How much should you save?

Henil Shah
/ Categories: Mutual Fund, MF Unlocked
How much should you save?

When it comes to budgeting or making a budget, people are often in a dilemma about how much they need to save? Saving is income that is left post all your expenses. It is rightly said that when you receive the income first save and then spend. However, people often do the exact opposite. When they receive the income they first spend and if any amount is left then it automatically turns into saving. This is not a smart thing to do. A Smart Budget helps you avoid unnecessary excessive spending and helps you save well. Budgeting doesn’t mean that you should stop living and just concentrate on savings. It, in fact, helps you to spend when you actually need something rather than buying it and regretting it later.

So, now the question is how much one should save? This actually depends on your income, expenses, liabilities and your spending habits. Personal finance being dynamic in nature one strategy doesn’t apply to all. However, there is a general thumb rule of 50-20-30. This means 50 per cent ‘Needs’, 20 per cent ‘Savings’ and 30 per cent ‘Wants’. So, with this strategy when you receive your income you would spend 50 per cent of it on your ‘Needs’ like your household expenses, insurance premiums, etc. Then 20 per cent of your income should be ‘Savings’ which you may invest for achieving certain financial goals and finally, 30 per cent of your income can be used for ‘Want’ like buying a gadget, taking a personal loan for a vacation, etc. While using this strategy it is to be noted that your EMIs (apart from EMIs on your first home) should not be more than 30 per cent of your expenses.

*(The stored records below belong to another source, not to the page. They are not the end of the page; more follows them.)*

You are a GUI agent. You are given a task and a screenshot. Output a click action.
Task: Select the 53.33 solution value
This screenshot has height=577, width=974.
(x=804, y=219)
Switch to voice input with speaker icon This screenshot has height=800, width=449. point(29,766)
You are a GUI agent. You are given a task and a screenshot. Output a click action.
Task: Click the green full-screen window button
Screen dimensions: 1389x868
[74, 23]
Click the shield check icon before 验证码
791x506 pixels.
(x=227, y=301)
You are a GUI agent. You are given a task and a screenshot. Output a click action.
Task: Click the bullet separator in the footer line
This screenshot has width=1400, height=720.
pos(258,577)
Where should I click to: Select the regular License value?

How to start? You can start with first building an emergency corpus which should be enough to take care of your 3 to 6 months expenses. However, kindly note that the number of months of expenses would differ from person to person depending upon his/her occupation. So, with your 20 per cent savings first, build the emergency corpus. This will ensure that even in the cases of loss of income you would be able to survive till your next income starts coming in. Further, you can start saving for your retirement and other important needs and wants. This will help you manage your personal finances with ease.